Consumer credit card delinquency and charge-offs rocketed to seven year highs in the third quarter. At the top 100 U.S. banks, third quarter charge-offs are at levels unseen since 2013. Credit card delinquency occurs when a payment is past due for 30 days or more. A credit card charge-off occurs after 180 days of non-payment. That’s when the issuer marks a charge-off on the borrower’s credit history and can sell the debt to a collections agency.
Meanwhile the top four credit card issuers (Chase, Citibank, Capital One and Bank of America) shored up loan loss reserves by 9.9%. Each of the Top 4 has set aside over half a billion additional dollars in reserve. That’s troubling news as Wall Street bulls pin their hopes on the American consumer to keep the record-long economic expansion going. Maybe that’s why Goldman Sachs reports every one of its private equity clients is bracing for recession.

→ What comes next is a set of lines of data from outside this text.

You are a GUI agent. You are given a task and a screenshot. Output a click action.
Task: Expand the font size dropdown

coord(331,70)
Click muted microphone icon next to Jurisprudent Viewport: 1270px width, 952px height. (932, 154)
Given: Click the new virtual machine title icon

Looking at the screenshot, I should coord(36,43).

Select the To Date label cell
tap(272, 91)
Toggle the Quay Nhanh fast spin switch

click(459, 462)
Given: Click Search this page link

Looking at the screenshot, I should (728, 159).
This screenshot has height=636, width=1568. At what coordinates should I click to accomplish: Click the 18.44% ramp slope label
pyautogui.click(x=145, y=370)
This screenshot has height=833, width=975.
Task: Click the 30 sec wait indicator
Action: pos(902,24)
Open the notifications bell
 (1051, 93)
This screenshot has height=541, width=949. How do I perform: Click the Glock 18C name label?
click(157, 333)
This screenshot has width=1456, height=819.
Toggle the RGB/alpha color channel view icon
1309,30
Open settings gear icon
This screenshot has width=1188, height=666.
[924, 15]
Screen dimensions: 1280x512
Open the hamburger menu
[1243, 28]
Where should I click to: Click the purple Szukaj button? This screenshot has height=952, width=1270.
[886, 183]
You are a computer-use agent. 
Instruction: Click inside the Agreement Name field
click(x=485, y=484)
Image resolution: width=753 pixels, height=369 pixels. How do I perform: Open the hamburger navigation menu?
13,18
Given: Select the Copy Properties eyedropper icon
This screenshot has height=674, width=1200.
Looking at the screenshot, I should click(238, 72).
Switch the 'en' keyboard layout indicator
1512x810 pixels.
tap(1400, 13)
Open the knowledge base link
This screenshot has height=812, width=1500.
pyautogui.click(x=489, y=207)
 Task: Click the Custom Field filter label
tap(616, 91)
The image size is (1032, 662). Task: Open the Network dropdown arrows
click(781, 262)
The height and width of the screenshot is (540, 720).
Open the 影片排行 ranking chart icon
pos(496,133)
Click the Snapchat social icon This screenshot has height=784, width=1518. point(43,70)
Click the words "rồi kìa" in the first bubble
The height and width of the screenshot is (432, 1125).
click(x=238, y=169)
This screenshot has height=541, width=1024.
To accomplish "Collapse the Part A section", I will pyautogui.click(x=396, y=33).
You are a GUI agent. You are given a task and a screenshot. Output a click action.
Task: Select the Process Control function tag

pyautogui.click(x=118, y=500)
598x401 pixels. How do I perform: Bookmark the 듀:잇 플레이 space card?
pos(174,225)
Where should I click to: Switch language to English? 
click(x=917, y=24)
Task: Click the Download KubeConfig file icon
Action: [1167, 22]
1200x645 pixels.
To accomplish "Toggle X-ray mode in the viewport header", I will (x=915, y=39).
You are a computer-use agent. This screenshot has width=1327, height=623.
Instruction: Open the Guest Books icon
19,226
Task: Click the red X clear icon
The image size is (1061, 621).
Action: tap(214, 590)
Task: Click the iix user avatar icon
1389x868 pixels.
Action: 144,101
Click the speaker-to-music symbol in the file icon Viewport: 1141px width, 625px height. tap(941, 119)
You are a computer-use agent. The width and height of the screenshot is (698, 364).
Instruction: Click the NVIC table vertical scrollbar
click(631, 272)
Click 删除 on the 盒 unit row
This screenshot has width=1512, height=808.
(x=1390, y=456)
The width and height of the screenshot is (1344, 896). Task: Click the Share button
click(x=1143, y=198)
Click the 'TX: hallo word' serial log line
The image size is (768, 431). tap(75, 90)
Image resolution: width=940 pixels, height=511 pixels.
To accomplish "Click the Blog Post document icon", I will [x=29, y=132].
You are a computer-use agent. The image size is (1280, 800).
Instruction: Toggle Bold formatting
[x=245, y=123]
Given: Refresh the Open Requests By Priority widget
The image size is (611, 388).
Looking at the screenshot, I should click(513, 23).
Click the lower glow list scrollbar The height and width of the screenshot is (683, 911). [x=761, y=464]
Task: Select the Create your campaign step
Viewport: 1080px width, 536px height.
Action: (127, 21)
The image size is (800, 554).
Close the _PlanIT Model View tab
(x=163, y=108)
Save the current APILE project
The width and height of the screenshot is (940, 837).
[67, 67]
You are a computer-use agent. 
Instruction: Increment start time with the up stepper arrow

The Federal Reserve’s low interest rate environment is fueling the consumer credit bubble in two ways. First, it makes banking less profitable and unattractive to investors. That incentivizes banks to push riskier, but more profitable, high interest rate products like consumer credit cards. Secondly, it floods banks with money to lend out for these riskier investments. This has created another bubble in equities along with consumer credit, as the flood of easy money chases quick profits. And Wall Street is back to its old, pre-recession ways, bundling risky investments into asset backed securities and selling the securitized consumer debts to each other for massive profits.